EXERCISE DETAILS: The entries follow. Please return all of them exactly.

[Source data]
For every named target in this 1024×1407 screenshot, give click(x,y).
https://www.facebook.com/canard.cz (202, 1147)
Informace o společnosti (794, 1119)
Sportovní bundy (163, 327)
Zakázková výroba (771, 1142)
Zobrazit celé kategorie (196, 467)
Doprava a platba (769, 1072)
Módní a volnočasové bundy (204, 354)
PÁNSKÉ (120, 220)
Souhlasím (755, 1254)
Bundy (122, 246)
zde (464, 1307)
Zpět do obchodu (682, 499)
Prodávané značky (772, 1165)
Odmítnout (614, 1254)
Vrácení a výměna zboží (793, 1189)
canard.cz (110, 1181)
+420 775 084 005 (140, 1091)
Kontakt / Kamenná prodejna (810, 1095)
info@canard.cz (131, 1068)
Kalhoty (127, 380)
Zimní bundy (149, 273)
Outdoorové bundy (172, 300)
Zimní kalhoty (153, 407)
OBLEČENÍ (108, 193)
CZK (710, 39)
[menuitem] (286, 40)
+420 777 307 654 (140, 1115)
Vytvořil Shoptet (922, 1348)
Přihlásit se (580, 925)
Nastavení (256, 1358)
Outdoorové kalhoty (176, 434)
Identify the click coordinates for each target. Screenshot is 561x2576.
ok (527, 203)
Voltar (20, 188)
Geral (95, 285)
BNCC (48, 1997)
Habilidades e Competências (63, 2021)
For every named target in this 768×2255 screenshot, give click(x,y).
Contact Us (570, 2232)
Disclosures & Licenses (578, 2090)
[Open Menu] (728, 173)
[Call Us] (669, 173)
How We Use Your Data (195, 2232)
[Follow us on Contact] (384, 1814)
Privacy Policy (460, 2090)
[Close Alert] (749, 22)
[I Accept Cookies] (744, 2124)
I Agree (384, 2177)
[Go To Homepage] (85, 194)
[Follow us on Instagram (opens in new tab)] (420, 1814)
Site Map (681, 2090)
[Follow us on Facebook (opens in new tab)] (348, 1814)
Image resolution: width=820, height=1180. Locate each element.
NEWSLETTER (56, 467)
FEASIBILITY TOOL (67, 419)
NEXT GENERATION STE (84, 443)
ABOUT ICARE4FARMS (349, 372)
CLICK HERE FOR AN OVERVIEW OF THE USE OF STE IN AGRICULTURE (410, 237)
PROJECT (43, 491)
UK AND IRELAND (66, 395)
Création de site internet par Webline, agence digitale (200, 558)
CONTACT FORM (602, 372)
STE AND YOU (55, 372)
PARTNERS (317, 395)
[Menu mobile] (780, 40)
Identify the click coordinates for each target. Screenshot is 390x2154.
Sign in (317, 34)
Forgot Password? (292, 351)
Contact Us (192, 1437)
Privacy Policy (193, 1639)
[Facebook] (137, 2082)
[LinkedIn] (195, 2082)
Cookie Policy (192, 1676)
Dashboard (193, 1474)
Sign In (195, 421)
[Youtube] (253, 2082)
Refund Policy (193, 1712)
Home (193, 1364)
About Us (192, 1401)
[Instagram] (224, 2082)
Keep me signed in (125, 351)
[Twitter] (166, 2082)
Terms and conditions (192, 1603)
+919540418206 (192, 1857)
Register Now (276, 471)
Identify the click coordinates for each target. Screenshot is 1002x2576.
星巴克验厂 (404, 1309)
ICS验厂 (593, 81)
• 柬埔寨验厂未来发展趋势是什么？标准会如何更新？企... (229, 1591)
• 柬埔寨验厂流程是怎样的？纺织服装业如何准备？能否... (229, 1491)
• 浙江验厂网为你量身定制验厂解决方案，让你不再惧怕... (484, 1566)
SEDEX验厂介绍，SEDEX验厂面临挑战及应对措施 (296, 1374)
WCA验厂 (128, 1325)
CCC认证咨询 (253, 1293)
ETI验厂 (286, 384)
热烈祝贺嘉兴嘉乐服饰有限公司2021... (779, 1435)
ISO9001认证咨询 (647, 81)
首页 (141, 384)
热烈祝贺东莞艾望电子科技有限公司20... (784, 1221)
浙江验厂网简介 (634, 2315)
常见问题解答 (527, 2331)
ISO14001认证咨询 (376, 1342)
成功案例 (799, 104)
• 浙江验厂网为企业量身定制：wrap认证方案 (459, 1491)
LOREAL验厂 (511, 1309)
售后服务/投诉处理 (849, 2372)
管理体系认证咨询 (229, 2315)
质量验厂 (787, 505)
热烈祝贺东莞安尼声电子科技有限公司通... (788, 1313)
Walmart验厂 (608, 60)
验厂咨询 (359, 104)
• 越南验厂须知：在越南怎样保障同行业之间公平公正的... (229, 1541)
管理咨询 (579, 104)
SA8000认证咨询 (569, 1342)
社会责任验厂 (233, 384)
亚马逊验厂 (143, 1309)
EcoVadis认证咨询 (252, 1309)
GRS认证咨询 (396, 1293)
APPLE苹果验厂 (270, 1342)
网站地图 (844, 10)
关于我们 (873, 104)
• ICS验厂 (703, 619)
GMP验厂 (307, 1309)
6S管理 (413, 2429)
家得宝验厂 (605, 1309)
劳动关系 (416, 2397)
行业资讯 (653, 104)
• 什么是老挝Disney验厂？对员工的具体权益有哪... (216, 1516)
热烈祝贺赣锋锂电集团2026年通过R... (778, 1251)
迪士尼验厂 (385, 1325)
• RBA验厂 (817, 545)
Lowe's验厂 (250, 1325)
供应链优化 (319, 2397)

FINISHED TASK:
For every named target in this 1024×1407 screenshot, give click(x,y).
https://www.facebook.com/canard.cz (202, 1147)
Informace o společnosti (794, 1119)
Sportovní bundy (163, 327)
Zakázková výroba (771, 1142)
Zobrazit celé kategorie (196, 467)
Doprava a platba (769, 1072)
Módní a volnočasové bundy (204, 354)
PÁNSKÉ (120, 220)
Souhlasím (755, 1254)
Bundy (122, 246)
zde (464, 1307)
Zpět do obchodu (682, 499)
Prodávané značky (772, 1165)
Odmítnout (614, 1254)
Vrácení a výměna zboží (793, 1189)
canard.cz (110, 1181)
+420 775 084 005 (140, 1091)
Kontakt / Kamenná prodejna (810, 1095)
info@canard.cz (131, 1068)
Kalhoty (127, 380)
Zimní bundy (149, 273)
Outdoorové bundy (172, 300)
Zimní kalhoty (153, 407)
OBLEČENÍ (108, 193)
CZK (710, 39)
[menuitem] (286, 40)
+420 777 307 654 (140, 1115)
Vytvořil Shoptet (922, 1348)
Přihlásit se (580, 925)
Nastavení (256, 1358)
Outdoorové kalhoty (176, 434)
Identify the click coordinates for each target. Screenshot is 561x2576.
ok (527, 203)
Voltar (20, 188)
Geral (95, 285)
BNCC (48, 1997)
Habilidades e Competências (63, 2021)
For every named target in this 768×2255 screenshot, give click(x,y).
Contact Us (570, 2232)
Disclosures & Licenses (578, 2090)
[Open Menu] (728, 173)
[Call Us] (669, 173)
How We Use Your Data (195, 2232)
[Follow us on Contact] (384, 1814)
Privacy Policy (460, 2090)
[Close Alert] (749, 22)
[I Accept Cookies] (744, 2124)
I Agree (384, 2177)
[Go To Homepage] (85, 194)
[Follow us on Instagram (opens in new tab)] (420, 1814)
Site Map (681, 2090)
[Follow us on Facebook (opens in new tab)] (348, 1814)
Image resolution: width=820, height=1180. Locate each element.
NEWSLETTER (56, 467)
FEASIBILITY TOOL (67, 419)
NEXT GENERATION STE (84, 443)
ABOUT ICARE4FARMS (349, 372)
CLICK HERE FOR AN OVERVIEW OF THE USE OF STE IN AGRICULTURE (410, 237)
PROJECT (43, 491)
UK AND IRELAND (66, 395)
Création de site internet par Webline, agence digitale (200, 558)
CONTACT FORM (602, 372)
STE AND YOU (55, 372)
PARTNERS (317, 395)
[Menu mobile] (780, 40)
Identify the click coordinates for each target. Screenshot is 390x2154.
Sign in (317, 34)
Forgot Password? (292, 351)
Contact Us (192, 1437)
Privacy Policy (193, 1639)
[Facebook] (137, 2082)
[LinkedIn] (195, 2082)
Cookie Policy (192, 1676)
Dashboard (193, 1474)
Sign In (195, 421)
[Youtube] (253, 2082)
Refund Policy (193, 1712)
Home (193, 1364)
About Us (192, 1401)
[Instagram] (224, 2082)
Keep me signed in (125, 351)
[Twitter] (166, 2082)
Terms and conditions (192, 1603)
+919540418206 (192, 1857)
Register Now (276, 471)
Identify the click coordinates for each target. Screenshot is 1002x2576.
星巴克验厂 (404, 1309)
ICS验厂 (593, 81)
• 柬埔寨验厂未来发展趋势是什么？标准会如何更新？企... (229, 1591)
• 柬埔寨验厂流程是怎样的？纺织服装业如何准备？能否... (229, 1491)
• 浙江验厂网为你量身定制验厂解决方案，让你不再惧怕... (484, 1566)
SEDEX验厂介绍，SEDEX验厂面临挑战及应对措施 (296, 1374)
WCA验厂 (128, 1325)
CCC认证咨询 (253, 1293)
ETI验厂 (286, 384)
热烈祝贺嘉兴嘉乐服饰有限公司2021... (779, 1435)
ISO9001认证咨询 (647, 81)
首页 (141, 384)
热烈祝贺东莞艾望电子科技有限公司20... (784, 1221)
浙江验厂网简介 (634, 2315)
常见问题解答 (527, 2331)
ISO14001认证咨询 (376, 1342)
成功案例 (799, 104)
• 浙江验厂网为企业量身定制：wrap认证方案 (459, 1491)
LOREAL验厂 (511, 1309)
售后服务/投诉处理 (849, 2372)
管理体系认证咨询 (229, 2315)
质量验厂 (787, 505)
热烈祝贺东莞安尼声电子科技有限公司通... (788, 1313)
Walmart验厂 (608, 60)
验厂咨询 (359, 104)
• 越南验厂须知：在越南怎样保障同行业之间公平公正的... (229, 1541)
管理咨询 (579, 104)
SA8000认证咨询 (569, 1342)
社会责任验厂 (233, 384)
亚马逊验厂 (143, 1309)
EcoVadis认证咨询 (252, 1309)
GRS认证咨询 (396, 1293)
APPLE苹果验厂 (270, 1342)
网站地图 (844, 10)
关于我们 (873, 104)
• ICS验厂 (703, 619)
GMP验厂 (307, 1309)
6S管理 (413, 2429)
家得宝验厂 (605, 1309)
劳动关系 (416, 2397)
行业资讯 (653, 104)
• 什么是老挝Disney验厂？对员工的具体权益有哪... (216, 1516)
热烈祝贺赣锋锂电集团2026年通过R... (778, 1251)
迪士尼验厂 (385, 1325)
• RBA验厂 (817, 545)
Lowe's验厂 (250, 1325)
供应链优化 (319, 2397)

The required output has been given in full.